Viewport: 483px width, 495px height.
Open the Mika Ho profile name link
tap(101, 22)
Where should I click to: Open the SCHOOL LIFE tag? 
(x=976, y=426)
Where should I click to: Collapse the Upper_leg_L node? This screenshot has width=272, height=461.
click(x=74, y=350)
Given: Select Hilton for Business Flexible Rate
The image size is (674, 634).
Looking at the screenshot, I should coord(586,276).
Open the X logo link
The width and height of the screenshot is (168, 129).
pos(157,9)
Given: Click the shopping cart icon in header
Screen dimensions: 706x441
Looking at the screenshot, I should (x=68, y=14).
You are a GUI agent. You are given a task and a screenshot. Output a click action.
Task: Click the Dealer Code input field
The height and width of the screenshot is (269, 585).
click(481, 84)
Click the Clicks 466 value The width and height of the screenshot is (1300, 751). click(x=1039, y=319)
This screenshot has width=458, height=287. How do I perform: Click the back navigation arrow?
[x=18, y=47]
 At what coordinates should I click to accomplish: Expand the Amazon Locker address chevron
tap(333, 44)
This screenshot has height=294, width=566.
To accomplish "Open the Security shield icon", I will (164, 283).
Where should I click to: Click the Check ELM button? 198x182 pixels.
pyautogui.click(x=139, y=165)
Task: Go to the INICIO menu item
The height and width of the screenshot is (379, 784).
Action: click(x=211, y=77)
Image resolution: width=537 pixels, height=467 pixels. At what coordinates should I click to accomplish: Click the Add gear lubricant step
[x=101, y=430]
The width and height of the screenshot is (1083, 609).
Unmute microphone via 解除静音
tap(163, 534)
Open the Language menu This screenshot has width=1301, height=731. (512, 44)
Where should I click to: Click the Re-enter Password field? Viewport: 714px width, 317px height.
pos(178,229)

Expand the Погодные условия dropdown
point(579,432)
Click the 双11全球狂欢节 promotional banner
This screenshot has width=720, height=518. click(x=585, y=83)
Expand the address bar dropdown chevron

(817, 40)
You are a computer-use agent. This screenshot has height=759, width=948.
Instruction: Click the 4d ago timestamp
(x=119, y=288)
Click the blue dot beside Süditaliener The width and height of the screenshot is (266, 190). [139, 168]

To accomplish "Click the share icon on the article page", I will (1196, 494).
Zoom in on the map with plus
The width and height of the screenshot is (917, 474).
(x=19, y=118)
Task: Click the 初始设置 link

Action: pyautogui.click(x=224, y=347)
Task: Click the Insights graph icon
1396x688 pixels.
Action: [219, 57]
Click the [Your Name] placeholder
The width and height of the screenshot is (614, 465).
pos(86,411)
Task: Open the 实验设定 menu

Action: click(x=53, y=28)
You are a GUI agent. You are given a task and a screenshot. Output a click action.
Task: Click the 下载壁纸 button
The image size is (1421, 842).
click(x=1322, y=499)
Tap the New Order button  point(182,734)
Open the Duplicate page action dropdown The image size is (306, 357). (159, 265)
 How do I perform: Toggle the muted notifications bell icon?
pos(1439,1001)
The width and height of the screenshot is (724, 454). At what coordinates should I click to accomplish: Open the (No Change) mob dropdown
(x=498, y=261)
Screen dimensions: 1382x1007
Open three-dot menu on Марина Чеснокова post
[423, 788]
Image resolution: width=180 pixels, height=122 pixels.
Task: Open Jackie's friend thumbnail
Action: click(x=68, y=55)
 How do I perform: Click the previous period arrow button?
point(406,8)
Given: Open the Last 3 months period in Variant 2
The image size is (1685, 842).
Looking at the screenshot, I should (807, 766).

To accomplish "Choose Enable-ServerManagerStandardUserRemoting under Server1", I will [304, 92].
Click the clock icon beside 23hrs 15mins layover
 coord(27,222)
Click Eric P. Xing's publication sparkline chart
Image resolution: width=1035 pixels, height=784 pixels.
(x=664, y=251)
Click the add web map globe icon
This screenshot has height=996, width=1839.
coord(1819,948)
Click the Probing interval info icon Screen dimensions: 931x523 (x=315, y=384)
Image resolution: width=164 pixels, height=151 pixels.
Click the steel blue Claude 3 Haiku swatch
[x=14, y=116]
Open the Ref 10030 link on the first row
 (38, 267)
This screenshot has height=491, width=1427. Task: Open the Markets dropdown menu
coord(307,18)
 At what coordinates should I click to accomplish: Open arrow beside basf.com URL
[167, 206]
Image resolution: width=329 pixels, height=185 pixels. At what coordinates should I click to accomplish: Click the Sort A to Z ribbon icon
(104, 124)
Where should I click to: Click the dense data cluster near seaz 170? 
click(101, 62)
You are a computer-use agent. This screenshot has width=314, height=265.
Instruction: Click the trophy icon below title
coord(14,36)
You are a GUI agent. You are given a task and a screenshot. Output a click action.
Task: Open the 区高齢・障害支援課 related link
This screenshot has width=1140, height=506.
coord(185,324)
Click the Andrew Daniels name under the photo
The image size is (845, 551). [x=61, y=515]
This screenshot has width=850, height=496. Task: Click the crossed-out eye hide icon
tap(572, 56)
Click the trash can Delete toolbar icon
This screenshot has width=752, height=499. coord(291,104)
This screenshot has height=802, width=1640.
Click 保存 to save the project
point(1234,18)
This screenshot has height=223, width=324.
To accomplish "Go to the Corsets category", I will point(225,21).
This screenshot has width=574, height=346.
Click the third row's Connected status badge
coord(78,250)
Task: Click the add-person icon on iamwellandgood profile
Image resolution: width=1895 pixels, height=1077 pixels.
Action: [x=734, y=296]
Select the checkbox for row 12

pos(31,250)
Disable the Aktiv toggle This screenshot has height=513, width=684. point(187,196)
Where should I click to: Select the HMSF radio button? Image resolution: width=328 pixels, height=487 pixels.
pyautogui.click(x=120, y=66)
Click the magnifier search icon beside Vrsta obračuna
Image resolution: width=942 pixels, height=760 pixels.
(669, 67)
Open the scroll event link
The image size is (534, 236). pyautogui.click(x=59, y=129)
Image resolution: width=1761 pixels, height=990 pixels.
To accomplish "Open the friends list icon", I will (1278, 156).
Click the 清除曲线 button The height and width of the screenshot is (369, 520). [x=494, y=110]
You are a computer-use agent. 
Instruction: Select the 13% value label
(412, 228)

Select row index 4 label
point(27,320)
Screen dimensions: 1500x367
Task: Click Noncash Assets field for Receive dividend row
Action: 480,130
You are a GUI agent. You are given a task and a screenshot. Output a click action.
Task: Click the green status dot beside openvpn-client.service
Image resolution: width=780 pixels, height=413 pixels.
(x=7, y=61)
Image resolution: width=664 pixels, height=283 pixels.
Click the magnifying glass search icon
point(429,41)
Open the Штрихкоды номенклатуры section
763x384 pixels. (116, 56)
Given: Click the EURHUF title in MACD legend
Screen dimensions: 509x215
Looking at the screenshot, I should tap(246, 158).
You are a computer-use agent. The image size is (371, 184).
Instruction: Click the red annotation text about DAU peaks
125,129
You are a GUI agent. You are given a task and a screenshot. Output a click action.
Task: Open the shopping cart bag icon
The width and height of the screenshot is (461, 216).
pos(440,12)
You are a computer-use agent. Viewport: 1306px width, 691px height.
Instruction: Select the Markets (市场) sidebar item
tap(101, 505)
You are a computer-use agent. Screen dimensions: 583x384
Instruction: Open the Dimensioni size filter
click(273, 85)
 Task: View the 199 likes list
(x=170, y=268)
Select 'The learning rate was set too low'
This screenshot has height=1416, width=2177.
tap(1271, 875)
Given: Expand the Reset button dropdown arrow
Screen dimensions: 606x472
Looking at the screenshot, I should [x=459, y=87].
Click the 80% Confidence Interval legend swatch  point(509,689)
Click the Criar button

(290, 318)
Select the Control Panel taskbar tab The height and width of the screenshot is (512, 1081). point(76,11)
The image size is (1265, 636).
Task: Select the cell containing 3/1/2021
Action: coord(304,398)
------------------------------------
Task goal:
Rewrite all the rows above, replacing "Viewport" with "Window" wherever it occurs and leaving everything else unchanged.

Written answer:
Window: 483px width, 495px height.
Open the Mika Ho profile name link
tap(101, 22)
Where should I click to: Open the SCHOOL LIFE tag? 
(x=976, y=426)
Where should I click to: Collapse the Upper_leg_L node? This screenshot has width=272, height=461.
click(x=74, y=350)
Given: Select Hilton for Business Flexible Rate
The image size is (674, 634).
Looking at the screenshot, I should coord(586,276).
Open the X logo link
The width and height of the screenshot is (168, 129).
pos(157,9)
Given: Click the shopping cart icon in header
Screen dimensions: 706x441
Looking at the screenshot, I should (x=68, y=14).
You are a GUI agent. You are given a task and a screenshot. Output a click action.
Task: Click the Dealer Code input field
The height and width of the screenshot is (269, 585).
click(481, 84)
Click the Clicks 466 value The width and height of the screenshot is (1300, 751). click(x=1039, y=319)
This screenshot has width=458, height=287. How do I perform: Click the back navigation arrow?
[x=18, y=47]
 At what coordinates should I click to accomplish: Expand the Amazon Locker address chevron
tap(333, 44)
This screenshot has height=294, width=566.
To accomplish "Open the Security shield icon", I will (164, 283).
Where should I click to: Click the Check ELM button? 198x182 pixels.
pyautogui.click(x=139, y=165)
Task: Go to the INICIO menu item
The height and width of the screenshot is (379, 784).
Action: click(x=211, y=77)
Image resolution: width=537 pixels, height=467 pixels. At what coordinates should I click to accomplish: Click the Add gear lubricant step
[x=101, y=430]
The width and height of the screenshot is (1083, 609).
Unmute microphone via 解除静音
tap(163, 534)
Open the Language menu This screenshot has width=1301, height=731. (512, 44)
Where should I click to: Click the Re-enter Password field? Window: 714px width, 317px height.
pos(178,229)

Expand the Погодные условия dropdown
point(579,432)
Click the 双11全球狂欢节 promotional banner
This screenshot has width=720, height=518. click(x=585, y=83)
Expand the address bar dropdown chevron

(817, 40)
You are a computer-use agent. This screenshot has height=759, width=948.
Instruction: Click the 4d ago timestamp
(x=119, y=288)
Click the blue dot beside Süditaliener The width and height of the screenshot is (266, 190). [139, 168]

To accomplish "Click the share icon on the article page", I will (1196, 494).
Zoom in on the map with plus
The width and height of the screenshot is (917, 474).
(x=19, y=118)
Task: Click the 初始设置 link

Action: pyautogui.click(x=224, y=347)
Task: Click the Insights graph icon
1396x688 pixels.
Action: [219, 57]
Click the [Your Name] placeholder
The width and height of the screenshot is (614, 465).
pos(86,411)
Task: Open the 实验设定 menu

Action: click(x=53, y=28)
You are a GUI agent. You are given a task and a screenshot. Output a click action.
Task: Click the 下载壁纸 button
The image size is (1421, 842).
click(x=1322, y=499)
Tap the New Order button  point(182,734)
Open the Duplicate page action dropdown The image size is (306, 357). (159, 265)
 How do I perform: Toggle the muted notifications bell icon?
pos(1439,1001)
The width and height of the screenshot is (724, 454). At what coordinates should I click to accomplish: Open the (No Change) mob dropdown
(x=498, y=261)
Screen dimensions: 1382x1007
Open three-dot menu on Марина Чеснокова post
[423, 788]
Image resolution: width=180 pixels, height=122 pixels.
Task: Open Jackie's friend thumbnail
Action: click(x=68, y=55)
 How do I perform: Click the previous period arrow button?
point(406,8)
Given: Open the Last 3 months period in Variant 2
The image size is (1685, 842).
Looking at the screenshot, I should (807, 766).

To accomplish "Choose Enable-ServerManagerStandardUserRemoting under Server1", I will [304, 92].
Click the clock icon beside 23hrs 15mins layover
 coord(27,222)
Click Eric P. Xing's publication sparkline chart
Image resolution: width=1035 pixels, height=784 pixels.
(x=664, y=251)
Click the add web map globe icon
This screenshot has height=996, width=1839.
coord(1819,948)
Click the Probing interval info icon Screen dimensions: 931x523 (x=315, y=384)
Image resolution: width=164 pixels, height=151 pixels.
Click the steel blue Claude 3 Haiku swatch
[x=14, y=116]
Open the Ref 10030 link on the first row
 (38, 267)
This screenshot has height=491, width=1427. Task: Open the Markets dropdown menu
coord(307,18)
 At what coordinates should I click to accomplish: Open arrow beside basf.com URL
[167, 206]
Image resolution: width=329 pixels, height=185 pixels. At what coordinates should I click to accomplish: Click the Sort A to Z ribbon icon
(104, 124)
Where should I click to: Click the dense data cluster near seaz 170? 
click(101, 62)
You are a computer-use agent. This screenshot has width=314, height=265.
Instruction: Click the trophy icon below title
coord(14,36)
You are a GUI agent. You are given a task and a screenshot. Output a click action.
Task: Open the 区高齢・障害支援課 related link
This screenshot has width=1140, height=506.
coord(185,324)
Click the Andrew Daniels name under the photo
The image size is (845, 551). [x=61, y=515]
This screenshot has width=850, height=496. Task: Click the crossed-out eye hide icon
tap(572, 56)
Click the trash can Delete toolbar icon
This screenshot has width=752, height=499. coord(291,104)
This screenshot has height=802, width=1640.
Click 保存 to save the project
point(1234,18)
This screenshot has height=223, width=324.
To accomplish "Go to the Corsets category", I will point(225,21).
This screenshot has width=574, height=346.
Click the third row's Connected status badge
coord(78,250)
Task: Click the add-person icon on iamwellandgood profile
Image resolution: width=1895 pixels, height=1077 pixels.
Action: [x=734, y=296]
Select the checkbox for row 12

pos(31,250)
Disable the Aktiv toggle This screenshot has height=513, width=684. point(187,196)
Where should I click to: Select the HMSF radio button? Image resolution: width=328 pixels, height=487 pixels.
pyautogui.click(x=120, y=66)
Click the magnifier search icon beside Vrsta obračuna
Image resolution: width=942 pixels, height=760 pixels.
(669, 67)
Open the scroll event link
The image size is (534, 236). pyautogui.click(x=59, y=129)
Image resolution: width=1761 pixels, height=990 pixels.
To accomplish "Open the friends list icon", I will (1278, 156).
Click the 清除曲线 button The height and width of the screenshot is (369, 520). [x=494, y=110]
You are a computer-use agent. 
Instruction: Select the 13% value label
(412, 228)

Select row index 4 label
point(27,320)
Screen dimensions: 1500x367
Task: Click Noncash Assets field for Receive dividend row
Action: 480,130
You are a GUI agent. You are given a task and a screenshot. Output a click action.
Task: Click the green status dot beside openvpn-client.service
Image resolution: width=780 pixels, height=413 pixels.
(x=7, y=61)
Image resolution: width=664 pixels, height=283 pixels.
Click the magnifying glass search icon
point(429,41)
Open the Штрихкоды номенклатуры section
763x384 pixels. (116, 56)
Given: Click the EURHUF title in MACD legend
Screen dimensions: 509x215
Looking at the screenshot, I should tap(246, 158).
You are a computer-use agent. The image size is (371, 184).
Instruction: Click the red annotation text about DAU peaks
125,129
You are a GUI agent. You are given a task and a screenshot. Output a click action.
Task: Open the shopping cart bag icon
The width and height of the screenshot is (461, 216).
pos(440,12)
You are a computer-use agent. Window: 1306px width, 691px height.
Instruction: Select the Markets (市场) sidebar item
tap(101, 505)
You are a computer-use agent. Screen dimensions: 583x384
Instruction: Open the Dimensioni size filter
click(273, 85)
 Task: View the 199 likes list
(x=170, y=268)
Select 'The learning rate was set too low'
This screenshot has height=1416, width=2177.
tap(1271, 875)
Given: Expand the Reset button dropdown arrow
Screen dimensions: 606x472
Looking at the screenshot, I should [x=459, y=87].
Click the 80% Confidence Interval legend swatch  point(509,689)
Click the Criar button

(290, 318)
Select the Control Panel taskbar tab The height and width of the screenshot is (512, 1081). point(76,11)
The image size is (1265, 636).
Task: Select the cell containing 3/1/2021
Action: coord(304,398)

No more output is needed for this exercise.